The Price of Civilization_ Reawakening American Virtue and Prosperity - Jeffrey D. Sachs [68]
Mindfulness of self: personal moderation to escape mass consumerism
Mindfulness of work: the balancing of work and leisure
Mindfulness of knowledge: the cultivation of education
Mindfulness of others: the exercise of compassion and cooperation
Mindfulness of nature: the conservation of the world’s ecosystems
Mindfulness of the future: the responsibility to save for the future
Mindfulness of politics: the cultivation of public deliberation and shared values for collective action through political institutions
Mindfulness of the world: the acceptance of diversity as a path to peace
Beyond the Craving for Wealth
Mindfulness of self means that we once again take time to understand the sources of our own happiness. Americans today routinely assume that higher take-home pay and consumption of goods are the keys to happiness and therefore that tax cuts are the quintessence of well-being. Yet experience and reflection tell us something very different. The greatest benefits of higher income accrue to the poorest households, to enable them to meet their unmet basic needs. For the middle class and especially for the rich, many factors other than income are far more important for personal happiness. Good governance, more trust in the community, a happier married life, more time for friends and colleagues, and meaningful and secure work all rank as far more important than another few percent of personal income. Yet many of these sources of long-term happiness can be achieved only through collective action, including politics, not through individual decision making in the marketplace. Even more telling, many of the uses of personal income today—for television viewing, fast foods, cigarettes, gambling, long commutes, and the like—are behaviors that often bring “buyer’s remorse” (a regret about the level of consumption and a desire to cut back) rather than true satisfaction.
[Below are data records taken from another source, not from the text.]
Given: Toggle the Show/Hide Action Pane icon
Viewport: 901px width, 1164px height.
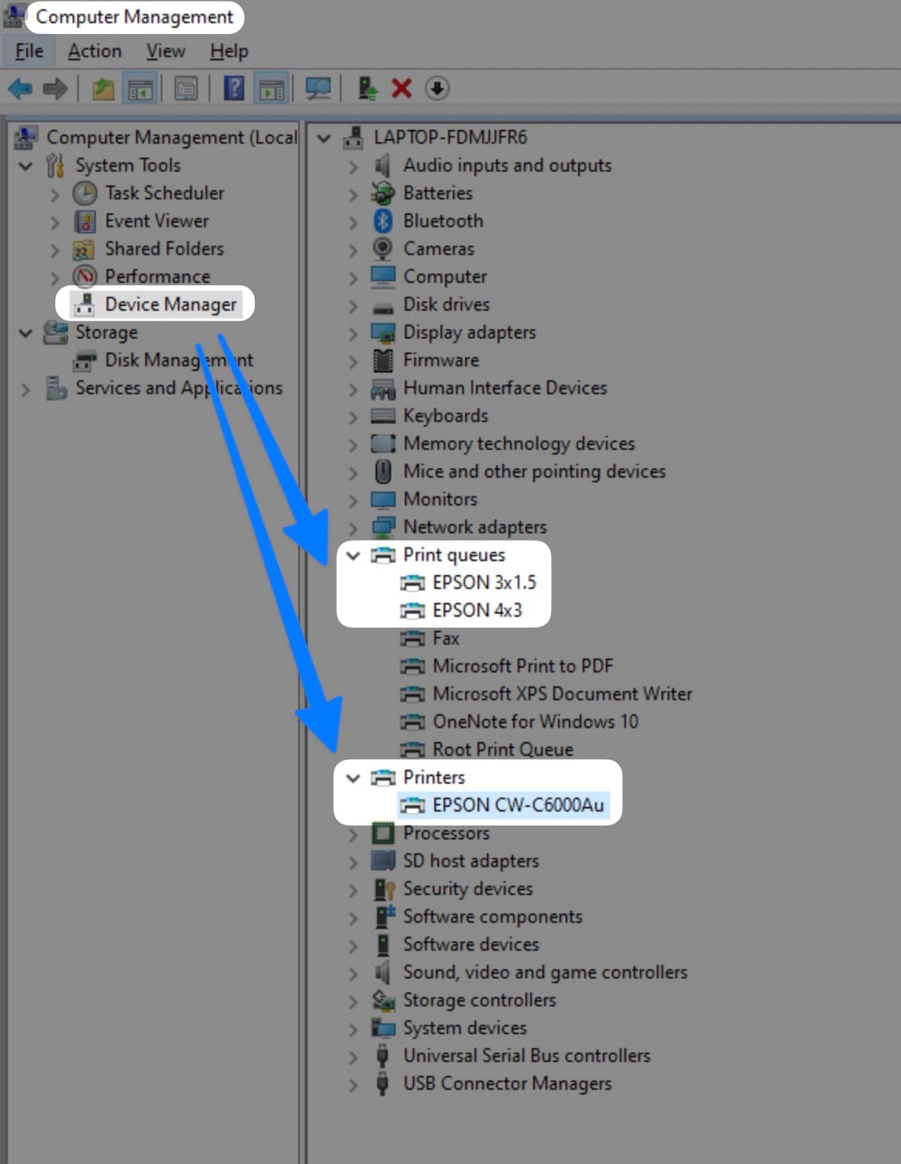Looking at the screenshot, I should pos(271,89).
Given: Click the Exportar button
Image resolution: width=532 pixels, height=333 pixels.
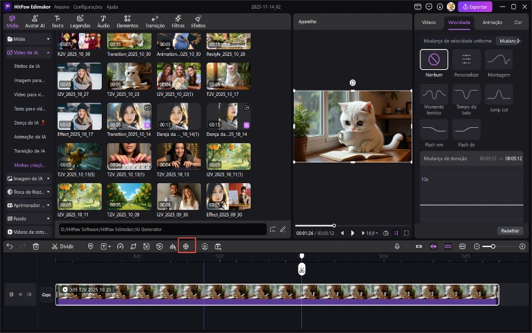Looking at the screenshot, I should pyautogui.click(x=475, y=6).
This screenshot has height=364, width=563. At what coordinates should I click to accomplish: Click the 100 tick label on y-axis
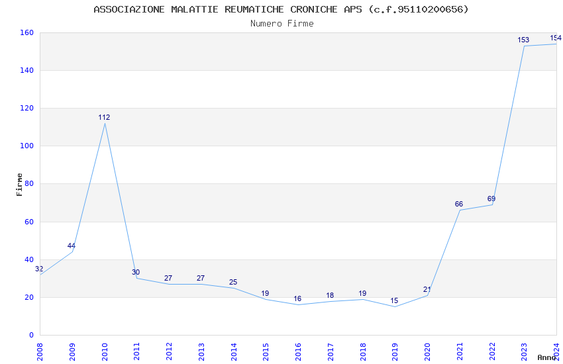click(x=27, y=146)
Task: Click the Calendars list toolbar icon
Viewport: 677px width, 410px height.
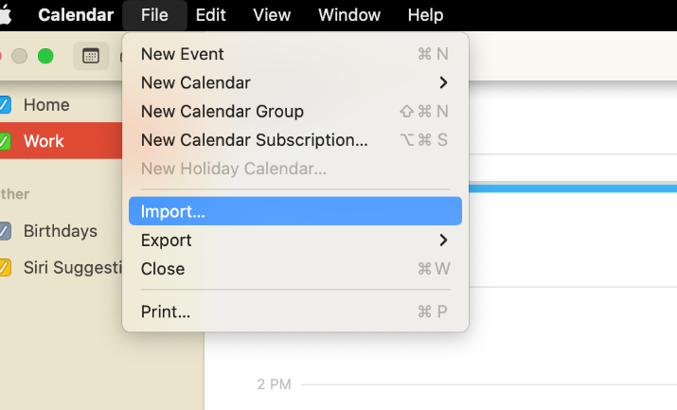Action: (x=91, y=56)
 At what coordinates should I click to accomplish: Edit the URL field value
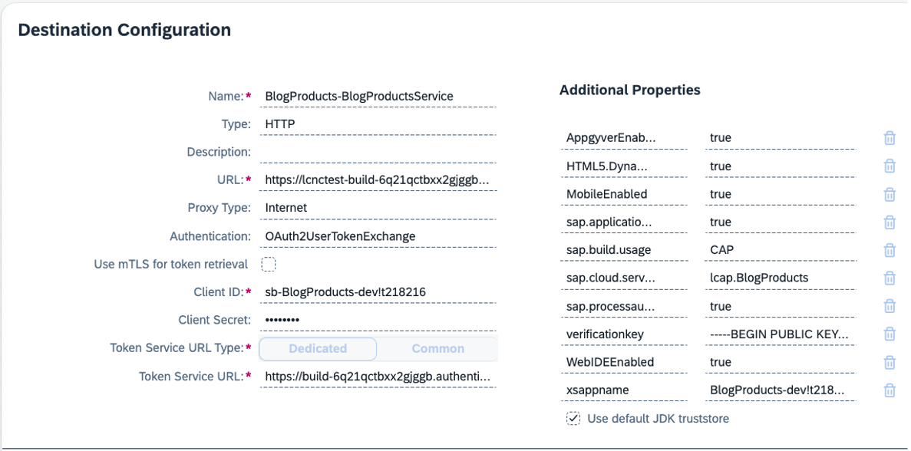(x=379, y=179)
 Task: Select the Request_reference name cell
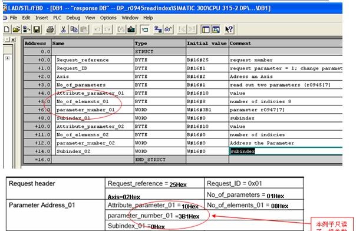click(x=95, y=60)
There is also a huge difference between having more income (or wealth) and relentlessly craving more income. More income—if properly deployed—can be a source of personal happiness and security, but devoting one’s energies in a narrow-minded way to gaining it can be a source of endless frustration and unhappiness. The difference could not be more important. Having more income gives a mild, and mostly temporary, boost to satisfaction, holding other things constant. Aggressively orienting one’s life toward becoming rich, however, leads to prolonged and measurable unhappiness. Individuals with a high “materialist” orientation, for whom earning and spending money are a central aim of life, are systematically far less happy and secure than nonmaterialists.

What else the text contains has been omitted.